▸ **What to work on**
Count how many lines of the records contain the word "will", treating case as significant. Give only the number.

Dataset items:
-------

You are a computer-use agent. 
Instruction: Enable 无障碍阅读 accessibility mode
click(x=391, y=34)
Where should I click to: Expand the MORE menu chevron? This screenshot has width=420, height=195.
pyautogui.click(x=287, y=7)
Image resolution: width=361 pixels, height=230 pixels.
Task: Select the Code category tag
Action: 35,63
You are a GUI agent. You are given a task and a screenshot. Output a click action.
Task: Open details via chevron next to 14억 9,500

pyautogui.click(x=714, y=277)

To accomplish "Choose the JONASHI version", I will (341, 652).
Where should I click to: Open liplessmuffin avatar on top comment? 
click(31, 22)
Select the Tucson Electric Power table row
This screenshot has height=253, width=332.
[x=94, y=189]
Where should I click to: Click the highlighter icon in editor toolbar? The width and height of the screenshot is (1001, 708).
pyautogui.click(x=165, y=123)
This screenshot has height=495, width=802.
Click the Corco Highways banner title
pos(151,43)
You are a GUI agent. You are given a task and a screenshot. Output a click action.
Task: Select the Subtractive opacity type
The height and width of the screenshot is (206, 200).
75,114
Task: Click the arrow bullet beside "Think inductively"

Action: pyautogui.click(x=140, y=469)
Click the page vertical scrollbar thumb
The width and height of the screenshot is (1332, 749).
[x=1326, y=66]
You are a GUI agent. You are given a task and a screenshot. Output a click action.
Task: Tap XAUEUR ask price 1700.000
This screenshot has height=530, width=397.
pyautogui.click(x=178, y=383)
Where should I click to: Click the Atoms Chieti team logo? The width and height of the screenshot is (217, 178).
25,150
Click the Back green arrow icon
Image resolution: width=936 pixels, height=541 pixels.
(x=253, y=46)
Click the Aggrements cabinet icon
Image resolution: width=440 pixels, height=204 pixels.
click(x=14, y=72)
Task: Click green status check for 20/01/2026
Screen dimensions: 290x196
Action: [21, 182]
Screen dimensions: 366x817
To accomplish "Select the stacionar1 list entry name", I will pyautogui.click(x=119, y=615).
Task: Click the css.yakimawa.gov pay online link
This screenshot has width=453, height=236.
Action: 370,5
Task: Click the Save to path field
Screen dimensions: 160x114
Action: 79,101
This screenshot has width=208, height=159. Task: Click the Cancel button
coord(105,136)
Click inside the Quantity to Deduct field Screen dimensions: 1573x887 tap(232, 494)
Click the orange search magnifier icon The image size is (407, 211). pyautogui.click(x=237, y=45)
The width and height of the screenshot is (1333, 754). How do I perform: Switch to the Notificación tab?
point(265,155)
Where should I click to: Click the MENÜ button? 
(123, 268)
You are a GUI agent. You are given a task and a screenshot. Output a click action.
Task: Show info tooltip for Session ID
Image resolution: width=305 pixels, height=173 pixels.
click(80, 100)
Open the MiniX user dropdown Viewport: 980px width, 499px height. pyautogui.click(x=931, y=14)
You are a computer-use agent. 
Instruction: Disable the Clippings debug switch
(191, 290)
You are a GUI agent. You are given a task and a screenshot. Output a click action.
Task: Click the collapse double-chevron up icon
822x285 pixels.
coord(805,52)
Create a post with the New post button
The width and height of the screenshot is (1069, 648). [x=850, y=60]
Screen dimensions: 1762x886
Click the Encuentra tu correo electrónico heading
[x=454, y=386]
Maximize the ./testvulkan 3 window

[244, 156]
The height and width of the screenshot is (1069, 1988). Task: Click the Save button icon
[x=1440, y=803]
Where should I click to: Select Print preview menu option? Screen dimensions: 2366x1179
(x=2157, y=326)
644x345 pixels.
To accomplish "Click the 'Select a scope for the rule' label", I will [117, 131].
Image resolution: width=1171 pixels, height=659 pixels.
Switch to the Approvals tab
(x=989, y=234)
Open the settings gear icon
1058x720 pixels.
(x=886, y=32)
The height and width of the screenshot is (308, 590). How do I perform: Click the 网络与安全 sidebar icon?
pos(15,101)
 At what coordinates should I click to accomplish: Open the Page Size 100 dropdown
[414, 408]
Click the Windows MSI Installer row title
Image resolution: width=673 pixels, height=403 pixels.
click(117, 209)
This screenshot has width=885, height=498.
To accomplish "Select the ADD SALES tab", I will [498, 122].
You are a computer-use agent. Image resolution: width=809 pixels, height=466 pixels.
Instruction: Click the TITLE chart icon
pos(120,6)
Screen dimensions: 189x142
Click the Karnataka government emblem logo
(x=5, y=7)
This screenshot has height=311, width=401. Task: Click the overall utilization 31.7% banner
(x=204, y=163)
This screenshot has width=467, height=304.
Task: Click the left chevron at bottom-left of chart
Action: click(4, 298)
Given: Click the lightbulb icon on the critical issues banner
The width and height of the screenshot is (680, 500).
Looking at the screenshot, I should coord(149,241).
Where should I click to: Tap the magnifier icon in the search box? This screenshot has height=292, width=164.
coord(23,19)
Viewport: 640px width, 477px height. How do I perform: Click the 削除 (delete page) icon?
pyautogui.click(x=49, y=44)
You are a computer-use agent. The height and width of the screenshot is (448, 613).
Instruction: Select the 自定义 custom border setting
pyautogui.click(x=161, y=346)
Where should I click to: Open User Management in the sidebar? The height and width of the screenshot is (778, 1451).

-------

▸ **Answer to the task**
4